- _THE TASK_:
From the material below, set down exactly the lines that run from the one containing "Select the 173.245.58.204 IP address" to the one containing "You are a computer-use", minus the pictures.
──────
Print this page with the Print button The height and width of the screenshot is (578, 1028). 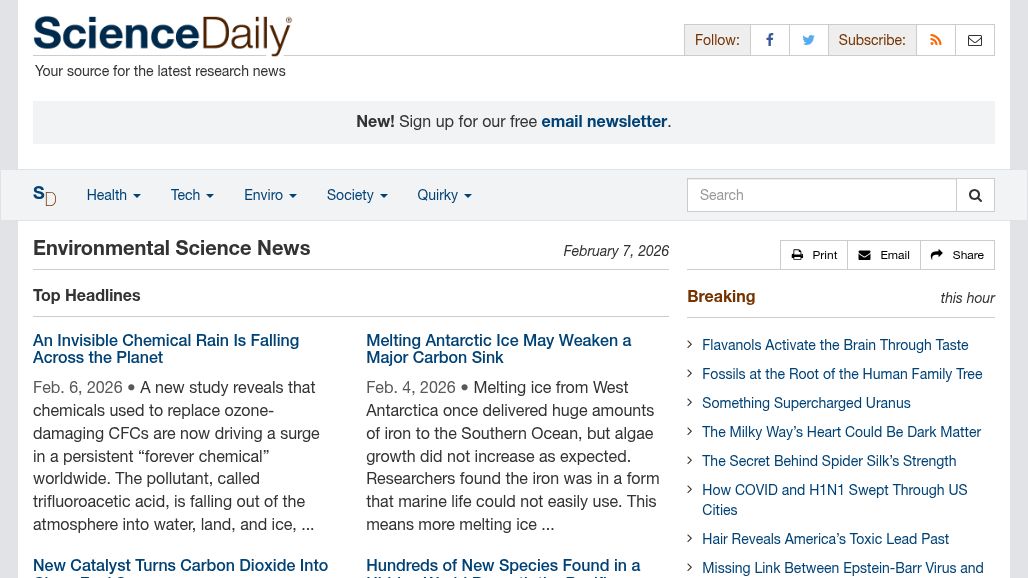tap(814, 255)
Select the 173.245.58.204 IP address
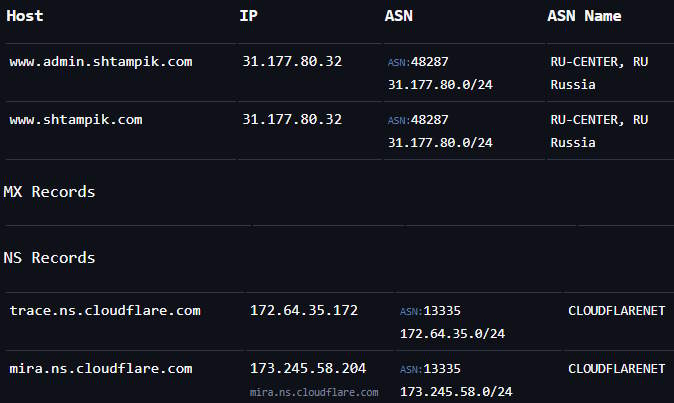Viewport: 674px width, 403px height. click(x=308, y=368)
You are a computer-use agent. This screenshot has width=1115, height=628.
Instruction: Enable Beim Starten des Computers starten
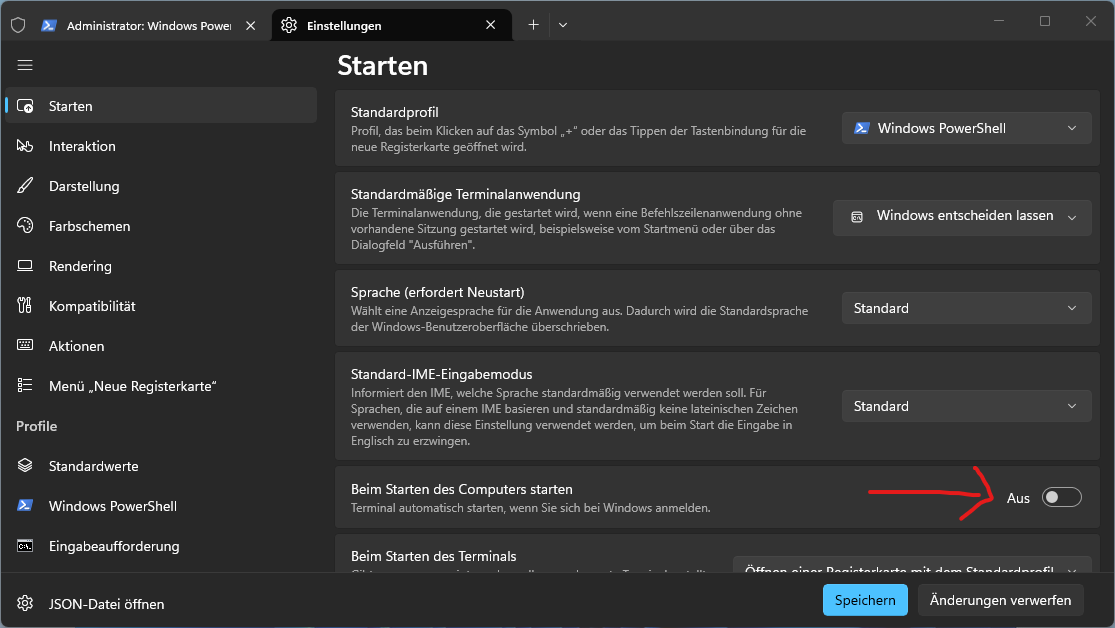click(1061, 496)
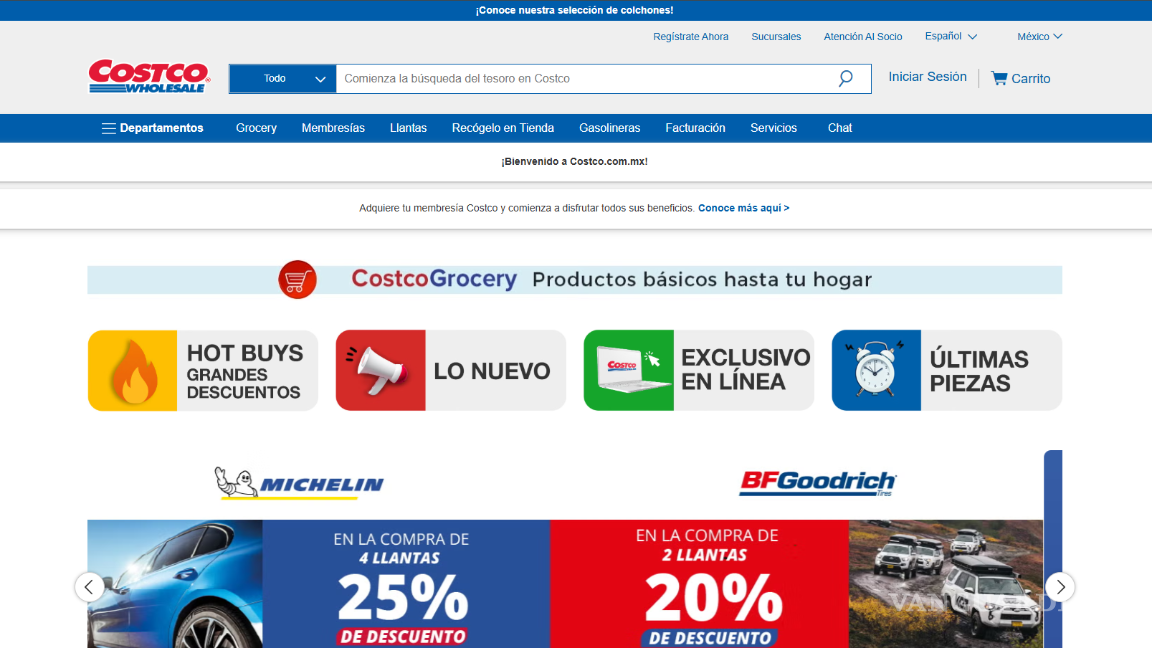The height and width of the screenshot is (648, 1152).
Task: Click the Exclusivo en Línea laptop icon
Action: pos(627,370)
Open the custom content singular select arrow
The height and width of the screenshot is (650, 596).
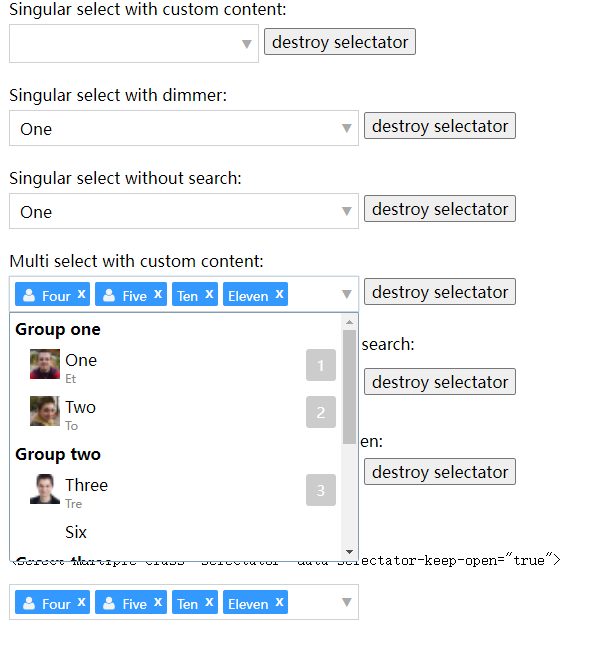click(247, 44)
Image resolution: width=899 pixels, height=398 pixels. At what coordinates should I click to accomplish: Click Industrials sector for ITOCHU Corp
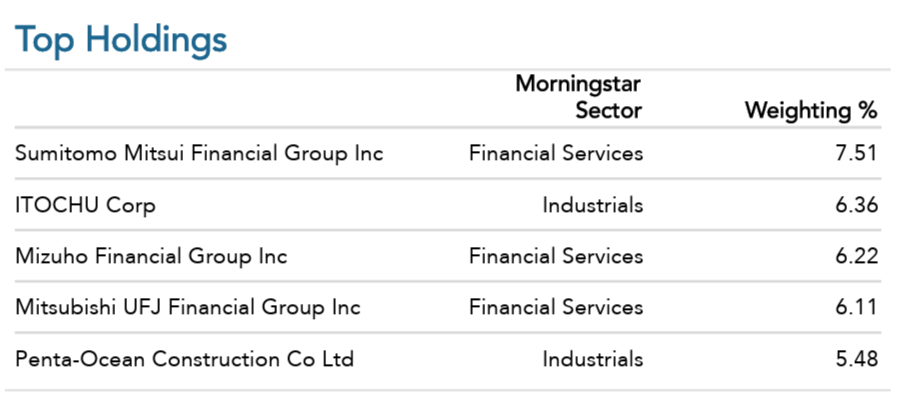[x=593, y=205]
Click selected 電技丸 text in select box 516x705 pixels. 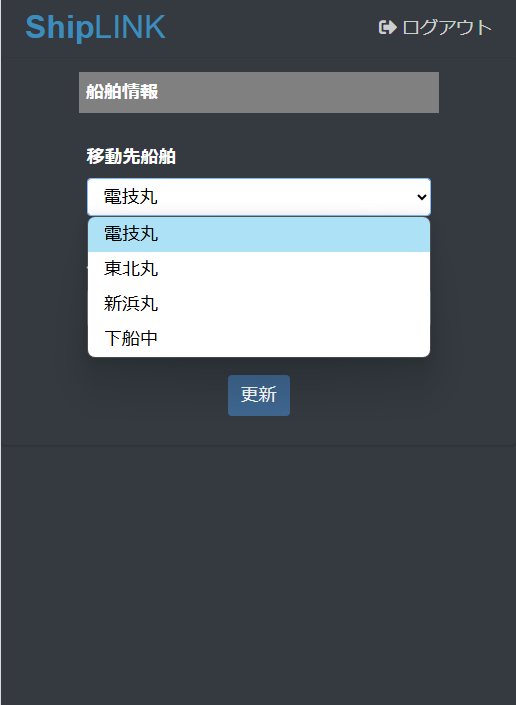(x=130, y=197)
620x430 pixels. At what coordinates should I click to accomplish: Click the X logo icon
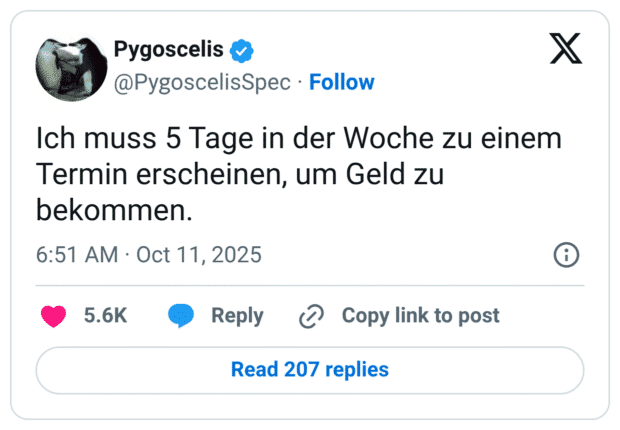coord(565,50)
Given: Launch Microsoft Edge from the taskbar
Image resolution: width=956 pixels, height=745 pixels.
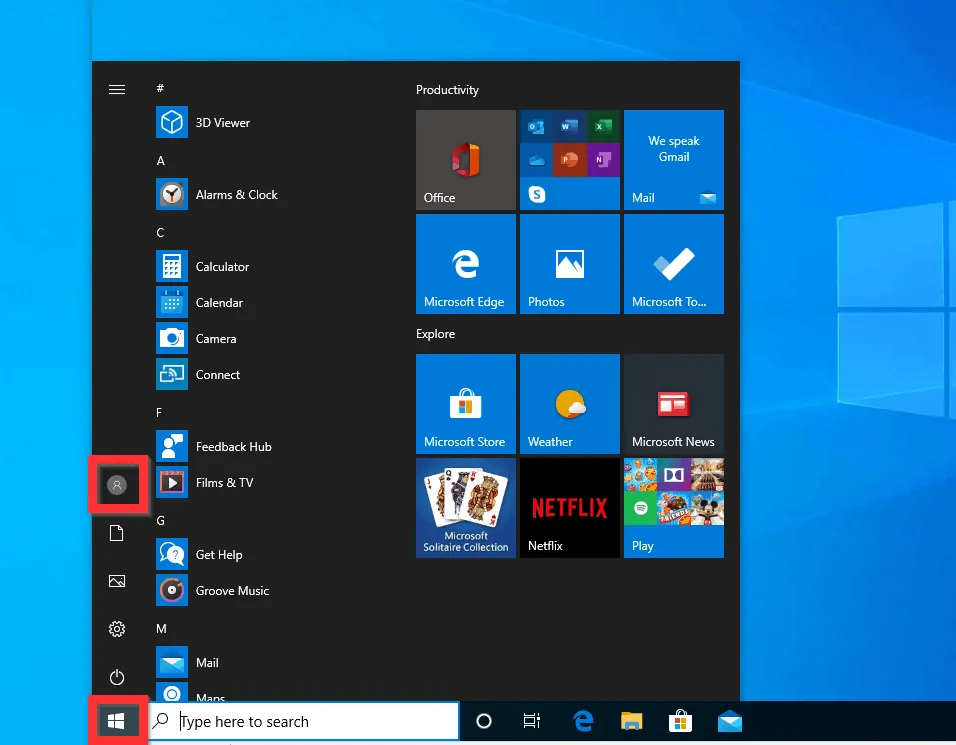Looking at the screenshot, I should [x=582, y=720].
──────
- _ANSWER SPACE_:
Select the 173.245.58.204 IP address
Viewport: 674px width, 403px height. click(x=308, y=368)
You are a computer-use agent. This screenshot has width=1115, height=628.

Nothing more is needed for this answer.